Terlambat Membayar Cicilan, Janda Ini Mengaku Diintimidasi Pihak Debitur
BOGOR, Harnasnews – Suhartati (seorang janda) mengaku terintimidasi atas kasus yang menimpa dirinya. Dimana ia sebelumnya pernah meminjam uang sebesar Rp 15.000.000 kepada KSP KB yang beralamat di Cipayung Jakarta Timur.
Adapun sebagai jaminan dalam pinjaman itu yaitu berupa BPKB kendaraan mobil Daihatsu Feroza atas nama suaminya yang bernama Iryanto (almarhum) yang beralamat Jalan Raya Alfalah, Cikaret Cibinong Kabupaten Bogor.
Menurut Suhartati dari jumlah pinjaman Rp 15 000.000 itu, ia mengaku hanya menerima Rp 9.000. 000, karena sebelumnya telah dipotong oleh pihak koperasi dengan dalih sebagai uang deposit.
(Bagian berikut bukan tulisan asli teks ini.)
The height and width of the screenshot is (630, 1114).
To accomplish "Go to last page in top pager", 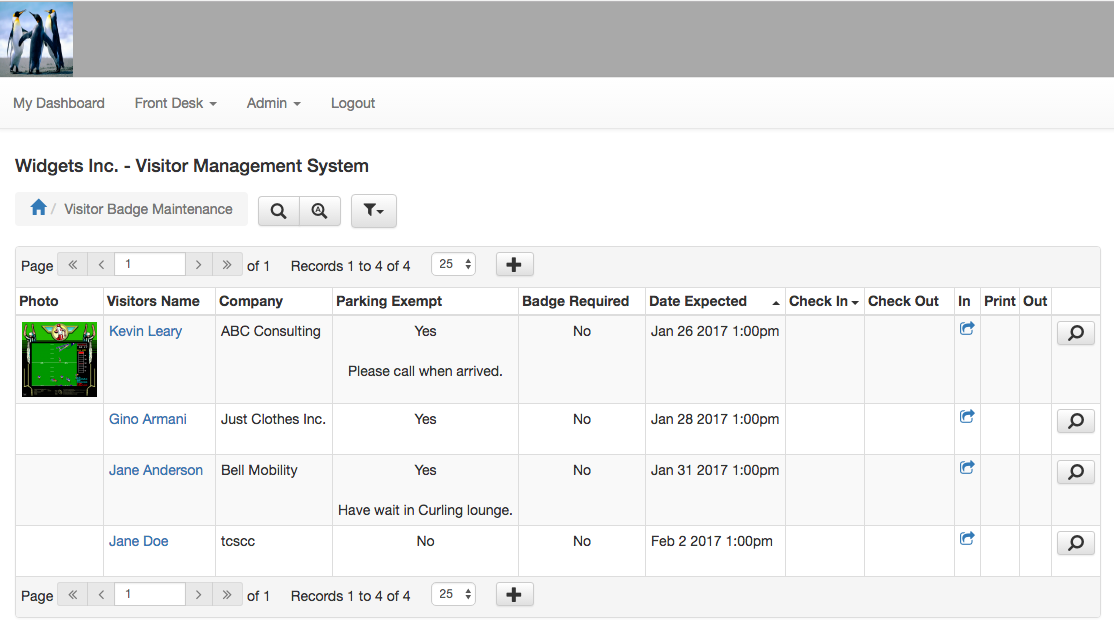I will tap(227, 265).
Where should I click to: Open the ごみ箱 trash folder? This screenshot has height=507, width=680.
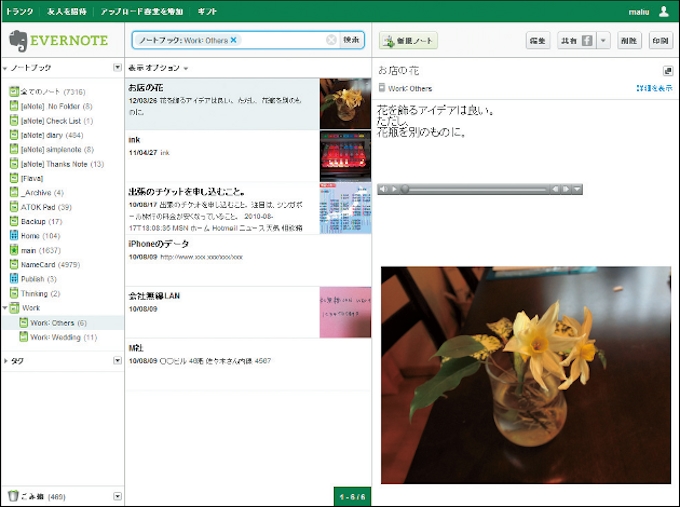[35, 496]
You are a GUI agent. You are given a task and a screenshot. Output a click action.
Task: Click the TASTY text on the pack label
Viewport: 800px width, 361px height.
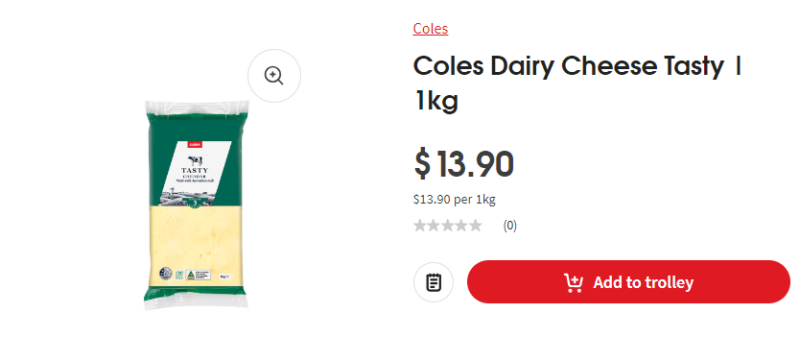194,171
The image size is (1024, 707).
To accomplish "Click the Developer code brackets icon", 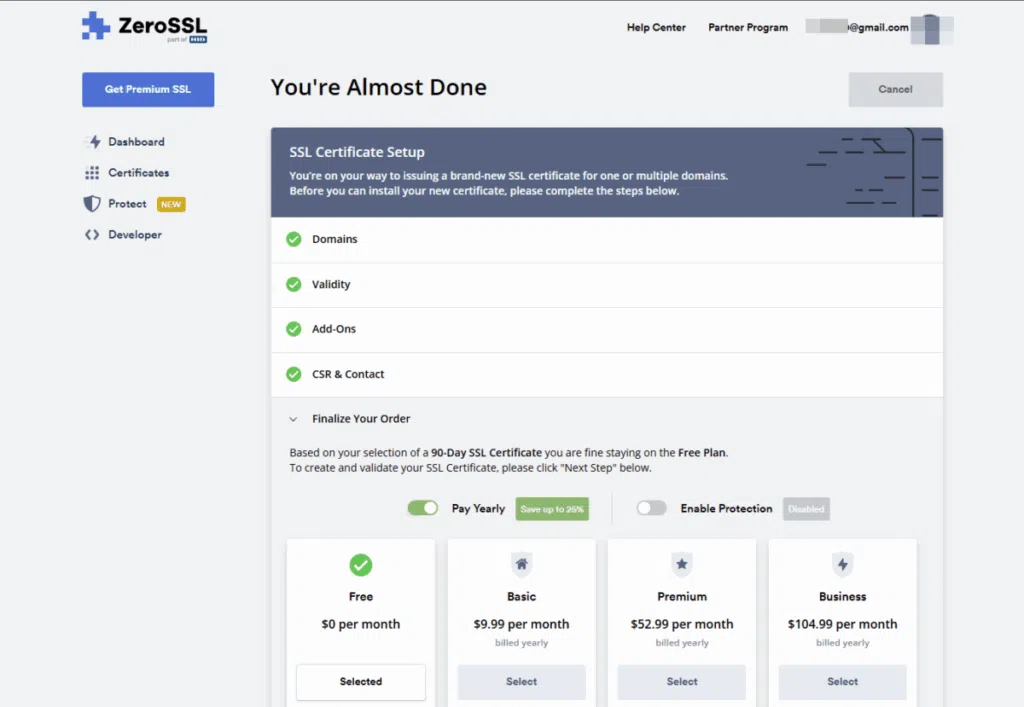I will (92, 235).
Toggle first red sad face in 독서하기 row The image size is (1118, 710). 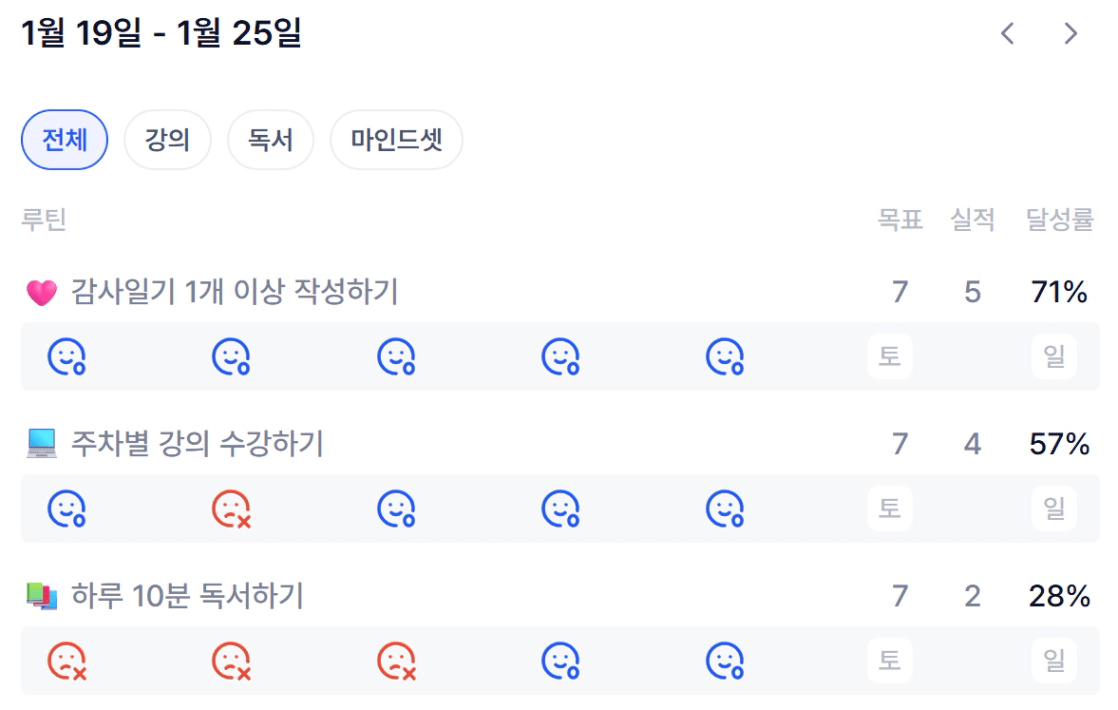(x=67, y=661)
“Sehingga uang yang saya terima hanya 9000.000 rupiah, dengan cicilan perbulan 1.914,000 selama 18 bulan,” kata Suhartati kepada awak media di Bogor, Kamis (9/2/2023).
Suhartati mengaku lantaran pendapatannya dalam beberapa bulan belakangan ini menurun, sehingga ia mengalami keterlambatan dalam membayar cicilan. Di tengah persoalan keuangan itu, tiba-tiba ada sekelompok orang kurang lebih berjumlah 7 orang mendatangi rumahnya.
“Mereka memaksa saya menandatangani surat penyerahan kendaraan dan STNK dan kunci kontak mobil Feroza tersebut. Saat itu saya dan anak saya disuruh mengantarkan mobil Feroza ke kantor Koperasi KB di Cibinong. Dan sesampainya di kantor tersebut kami difoto-foto seakan-akan saya penyerahan mobil tersebut kepada pihak Koperasi KB,” ujar dia.
Dia juga mengaku heran dengan koperasi tersebut. Karena sebelumnya tidak ada surat pemberitahuan terlebih dahulu. “Kami sebelumnya tidak diberikan surat pemberitahuan. Mana pada saat itu kami sedang berduka atas meninggalnya Ibunda di Solo. Kemudian dapat kabar ini jujur hati saya miris,” keluhnya.
Menanggapi persoalan yang menimpa Ibu Suhartati, Ketua Umum Pengembangan Aspirasi Rakyat (PAR) Khotman Idris menduga Koprasi KB belum memiliki dasar tetap untuk melakukan tindakan. Pasalnya jelas jelas diatur dalam undang undang tahun 1999 tentang perlindungan konsumen, kemudian ada hak yang sama antara debitur dan kreditur.
“Kami menduga pihak debitur melakukan jebakan. Di antaranya terkait dengan isi perjanjian yang sebelumnya tidak dibacakan secara transparan oleh kreditur. Sehingga nasabah main tanda tangan aja,” kata Hotman.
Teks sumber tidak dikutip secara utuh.